» Exercise details
Each record is to be printed exactly as given, down to the last mark.

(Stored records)
↓

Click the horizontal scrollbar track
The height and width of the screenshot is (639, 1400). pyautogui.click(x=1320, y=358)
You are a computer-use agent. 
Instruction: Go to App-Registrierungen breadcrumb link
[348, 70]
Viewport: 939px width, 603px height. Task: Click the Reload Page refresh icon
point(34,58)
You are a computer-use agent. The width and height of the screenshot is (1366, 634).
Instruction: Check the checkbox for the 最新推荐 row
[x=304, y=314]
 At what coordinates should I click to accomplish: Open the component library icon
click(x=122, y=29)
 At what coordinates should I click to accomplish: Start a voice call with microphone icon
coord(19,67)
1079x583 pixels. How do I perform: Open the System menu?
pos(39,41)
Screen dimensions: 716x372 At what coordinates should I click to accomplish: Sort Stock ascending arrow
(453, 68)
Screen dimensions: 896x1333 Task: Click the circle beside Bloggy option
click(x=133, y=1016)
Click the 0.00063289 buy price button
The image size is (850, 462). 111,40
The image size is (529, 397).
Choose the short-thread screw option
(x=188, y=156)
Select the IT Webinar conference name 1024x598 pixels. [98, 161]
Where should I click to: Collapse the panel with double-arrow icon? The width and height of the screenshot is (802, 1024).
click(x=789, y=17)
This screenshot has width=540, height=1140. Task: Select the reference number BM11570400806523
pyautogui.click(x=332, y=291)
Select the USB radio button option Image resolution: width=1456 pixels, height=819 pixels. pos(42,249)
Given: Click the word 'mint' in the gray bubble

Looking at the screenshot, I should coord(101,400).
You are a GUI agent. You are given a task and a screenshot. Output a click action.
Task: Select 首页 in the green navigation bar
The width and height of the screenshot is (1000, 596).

↑

» Solution for this problem
Click the horizontal scrollbar track
The height and width of the screenshot is (639, 1400). pyautogui.click(x=1320, y=358)
You are a computer-use agent. 
Instruction: Go to App-Registrierungen breadcrumb link
[348, 70]
Viewport: 939px width, 603px height. Task: Click the Reload Page refresh icon
point(34,58)
You are a computer-use agent. The width and height of the screenshot is (1366, 634).
Instruction: Check the checkbox for the 最新推荐 row
[x=304, y=314]
 At what coordinates should I click to accomplish: Open the component library icon
click(x=122, y=29)
 At what coordinates should I click to accomplish: Start a voice call with microphone icon
coord(19,67)
1079x583 pixels. How do I perform: Open the System menu?
pos(39,41)
Screen dimensions: 716x372 At what coordinates should I click to accomplish: Sort Stock ascending arrow
(453, 68)
Screen dimensions: 896x1333 Task: Click the circle beside Bloggy option
click(x=133, y=1016)
Click the 0.00063289 buy price button
The image size is (850, 462). 111,40
The image size is (529, 397).
Choose the short-thread screw option
(x=188, y=156)
Select the IT Webinar conference name 1024x598 pixels. [98, 161]
Where should I click to: Collapse the panel with double-arrow icon? The width and height of the screenshot is (802, 1024).
click(x=789, y=17)
This screenshot has width=540, height=1140. Task: Select the reference number BM11570400806523
pyautogui.click(x=332, y=291)
Select the USB radio button option Image resolution: width=1456 pixels, height=819 pixels. pos(42,249)
Given: Click the word 'mint' in the gray bubble

Looking at the screenshot, I should coord(101,400).
You are a GUI agent. You are given a task and a screenshot. Output a click action.
Task: Select 首页 in the green navigation bar
The width and height of the screenshot is (1000, 596).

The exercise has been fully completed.